Tensile Fracture Behaviour of Thin G550 Sheet Steels (No. R773)

Abstract

Cold formed structural members are fabricated from sheet steels which must meet the material requirements prescribed in applicable national design standards. The Australian / New Zealand standard for cold-formed steel structures (AS/NZS 4600) allows for the use of thin (t < 0.9 mm), high strength (fy = 550 MPa) sheet steels in all structural sections. However, due to the low ductility exhibited by sheet steels which are cold reduced to thickness, the engineer must use a yield stress and ultimate strength reduced to 75% of the minimum specified values. The American Iron and Steel Institute (AISI) Specification further limits the use of thin, high strength steels to roofing, siding and floor decking panels. Sheet steels are required to have a minimum elongation capability to ensure that members and connections can undergo small displacements without a loss in structural performance, and to reduce the harmful effects of stress concentrations.
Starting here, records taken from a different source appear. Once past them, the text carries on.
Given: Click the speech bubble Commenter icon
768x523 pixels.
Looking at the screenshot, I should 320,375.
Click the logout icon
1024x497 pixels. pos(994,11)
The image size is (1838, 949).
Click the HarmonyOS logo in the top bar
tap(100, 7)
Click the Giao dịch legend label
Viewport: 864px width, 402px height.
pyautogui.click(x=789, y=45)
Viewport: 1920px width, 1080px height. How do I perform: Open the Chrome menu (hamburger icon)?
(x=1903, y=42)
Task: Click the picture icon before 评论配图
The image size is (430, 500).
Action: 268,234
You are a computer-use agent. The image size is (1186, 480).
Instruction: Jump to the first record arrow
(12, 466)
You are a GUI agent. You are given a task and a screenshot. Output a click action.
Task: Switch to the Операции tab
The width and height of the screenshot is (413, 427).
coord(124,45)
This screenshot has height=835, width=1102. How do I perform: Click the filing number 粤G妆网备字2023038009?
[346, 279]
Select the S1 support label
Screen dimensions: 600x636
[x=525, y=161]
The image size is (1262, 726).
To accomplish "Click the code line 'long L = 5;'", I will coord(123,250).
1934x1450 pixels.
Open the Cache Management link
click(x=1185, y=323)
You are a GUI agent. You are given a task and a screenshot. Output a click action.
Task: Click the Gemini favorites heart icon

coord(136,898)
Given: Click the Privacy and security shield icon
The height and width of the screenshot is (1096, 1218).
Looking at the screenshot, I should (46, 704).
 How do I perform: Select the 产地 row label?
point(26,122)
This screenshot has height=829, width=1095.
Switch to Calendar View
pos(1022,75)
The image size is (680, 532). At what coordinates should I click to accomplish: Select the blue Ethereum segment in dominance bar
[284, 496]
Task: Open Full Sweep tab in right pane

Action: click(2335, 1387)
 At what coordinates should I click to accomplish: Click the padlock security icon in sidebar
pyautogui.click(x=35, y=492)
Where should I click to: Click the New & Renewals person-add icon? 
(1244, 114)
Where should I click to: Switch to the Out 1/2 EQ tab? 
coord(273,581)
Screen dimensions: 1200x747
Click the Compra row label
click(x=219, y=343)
The ductility criterion specified in the Australian / New Zealand and North American design standards is based on an investigation of sheet steels by Dhalla and Winter, which did not include the thin high strength G550 sheet steels available today. A previous research report entitled Ductility of G550 Sheet Steels in Tension – Elongation Measurements and Perforated Tests (No. R735) details the basic material behaviour of G550 sheet steels. The authors concluded that the ability of G550 sheet steels to undergo deformation is dependent on the direction of load within the material, where transverse specimens exhibit the least amount of overall, local and uniform elongation. Furthermore, the G550 sheet steels that were tested for this project do not meet the Dhalla and Winter material requirements regardless of direction, except for the uniform elongation of longitudinal coupon specimens. This document reports on the failure mechanisms, as well as the fracture properties of G550 sheet steels tested in tension. Descriptions of failure surfaces, which were observed through a scanning electron microscope are provided. The failure behaviour of perforated and solid coupon specimens is documented, the fracture resistance of G550 sheet steels is measured for a range of temperatures and a numerical study of the effect of cracks on structural performance in the elastic load range is completed using the FRANC2D finite element computer program.